If we want to understand Mikvah in depth, we can turn to the references to it in the Torah. In Leviticus, Chapter 16, we read about the Yom Kippur service as practiced when we had the Temple in Jerusalem. At the apex of the service, the High Priest would enter the innermost chamber of the Temple – indeed the holiest space on earth – the Holy of Holies, or Kodesh Hakadashim, where he would ask forgiveness for the nation’s shortcomings throughout the previous year. No one but the High Priest was allowed to enter the Holy of Holies and he himself, as the holiest representative of the holy Jewish nation, was allowed in there only once a year, for one short interval on Yom Kippur, the holiest day of the year.

It’s hard to imagine today the significance of that moment. For seven days beforehand, the High Priest prepared himself for it. The night before he entered the Holy of Holies, a team of great Jewish leaders keep him awake all night, quizzing him and pushing him to the heights of his moral and spiritual potential: the future of not just the Jewish nation but the entire world would rest on his actions in the Holy of Holies – actions that were done completely in private, witnessed solely by G-d and himself.
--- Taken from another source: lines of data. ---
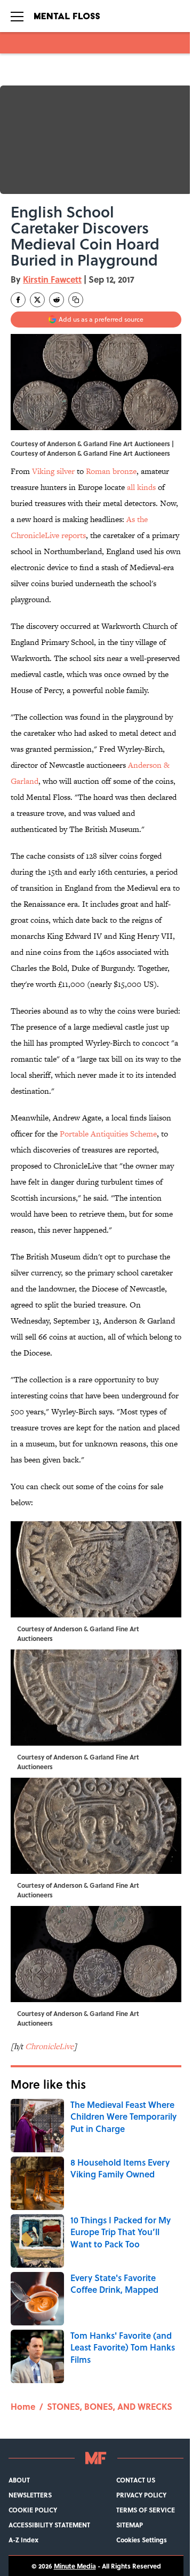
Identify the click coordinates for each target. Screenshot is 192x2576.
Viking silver (53, 471)
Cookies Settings (141, 2539)
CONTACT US (135, 2480)
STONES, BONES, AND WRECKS (109, 2406)
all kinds (141, 487)
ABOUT (19, 2480)
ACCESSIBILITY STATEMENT (49, 2525)
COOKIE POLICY (33, 2510)
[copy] (75, 299)
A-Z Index (23, 2539)
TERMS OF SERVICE (145, 2510)
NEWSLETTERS (30, 2495)
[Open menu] (17, 16)
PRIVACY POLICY (141, 2495)
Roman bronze (111, 471)
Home (23, 2406)
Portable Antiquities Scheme (108, 1133)
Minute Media (75, 2566)
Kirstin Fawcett (52, 279)
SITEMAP (129, 2525)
After seven days of refining himself, and after the long night vigil, the High Priest had one final preparation to make before the awesome moment in which he would enter the Holy of Holies, and effect atonement for himself, for his nation and for the world: he immersed in the mikvah.

The resumption of the act of intimacy of a Jewish woman with her husband is a similarly awesome moment. After her seven days of preparing herself for that moment, a woman immerses herself in a mikvah in order to elevate her relationship with her husband and to elevate the world itself.